Estimate Your Body Fat

What is Body Fat Percentage?

Body fat percentage is the proportion of your body weight that is fat tissue versus lean body mass (muscles, bones, organs, and water). It's a more accurate indicator of health and fitness than BMI alone, as it distinguishes between fat and muscle mass.

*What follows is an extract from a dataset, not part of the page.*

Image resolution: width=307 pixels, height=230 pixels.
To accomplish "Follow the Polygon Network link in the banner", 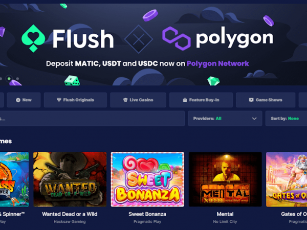I will [218, 63].

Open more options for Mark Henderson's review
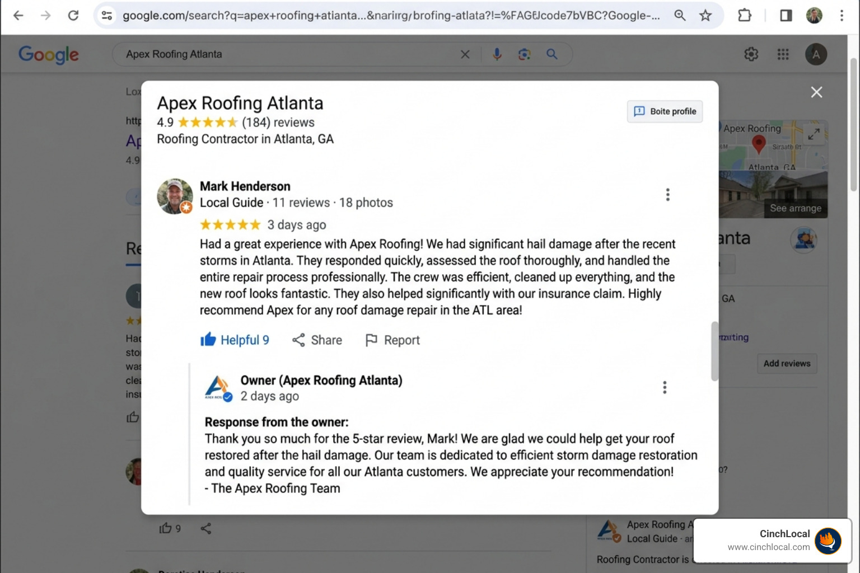coord(667,195)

This calculator uses the US Navy Method, which estimates body fat percentage based on body circumference measurements. While not as accurate as DEXA scans or hydrostatic weighing, it provides a reliable estimate that's accessible to everyone.

US Navy Method Formulas:

Men:
Body Fat % = 86.010 × log₁₀(waist - neck) - 70.041 × log₁₀(height) + 36.76

Women:
Body Fat % = 163.205 × log₁₀(waist + hip - neck) - 97.684 × log₁₀(height) - 78.387

Body Fat Categories

For Men:

  • Essential Fat: 2-5% (minimum needed for survival)
  • Athletes: 6-13% (common in athletes)
  • Fitness: 14-17% (fit, healthy appearance)
  • Average: 18-24% (acceptable for most)
  • Obese: 25% and above

For Women:

  • Essential Fat: 10-13% (minimum needed for survival)
  • Athletes: 14-20% (common in athletes)
  • Fitness: 21-24% (fit, healthy appearance)
  • Average: 25-31% (acceptable for most)
  • Obese: 32% and above

How to Measure Your Body

  1. Neck: Measure around the neck at the narrowest point, just below the Adam's apple
  2. Waist (Men): Measure around the waist at the navel level, keeping the tape horizontal
  3. Waist (Women): Measure at the narrowest point, usually just above the navel
  4. Hip (Women only): Measure around the widest part of the buttocks

Measurement Tips:

  • Use a flexible measuring tape
  • Keep the tape snug but not tight
  • Measure on bare skin when possible
  • Take measurements in the morning before eating
  • Measure 2-3 times and use the average
  • Stand naturally - don't suck in your stomach

Why Body Fat Percentage Matters

Understanding your body fat percentage is important for several reasons:

  • Health Assessment: High body fat is linked to increased risk of heart disease, diabetes, and other conditions
  • Fitness Goals: Track progress more accurately than weight alone
  • Athletic Performance: Optimal body fat varies by sport and activity
  • Body Composition: Two people with the same weight can have very different body fat percentages
  • Metabolism: Muscle mass affects metabolic rate more than fat mass

Limitations and Considerations

Keep these factors in mind when using this calculator:

  • Accuracy: The Navy method is an estimate, with ±3-4% margin of error
  • Measurement errors: Results depend heavily on accurate measurements
  • Body shape variation: Works best for people with typical body proportions
  • Not for children: Formulas are designed for adults only
  • Pregnancy: Not applicable during pregnancy or breastfeeding
  • Extreme athletes: May underestimate body fat in very muscular individuals
  • Age factors: Body composition changes with age aren't fully captured

How to Reduce Body Fat

If you want to reduce your body fat percentage, consider these evidence-based strategies:

  • Calorie Deficit: Consume fewer calories than you burn (300-500 cal/day deficit)
  • Strength Training: Build muscle to increase metabolic rate
  • Cardiovascular Exercise: Burn calories and improve heart health
  • Protein Intake: Aim for 1.6-2.2g per kg of body weight
  • Sleep Quality: Get 7-9 hours of quality sleep per night
  • Stress Management: High cortisol can promote fat storage
  • Consistency: Sustainable changes over time are more effective than crash diets
  • Track Progress: Measure body fat monthly to monitor changes

Next Steps

Use your body fat percentage as a baseline and track changes over time. Consider consulting with a fitness professional or healthcare provider for personalized advice based on your goals and health status.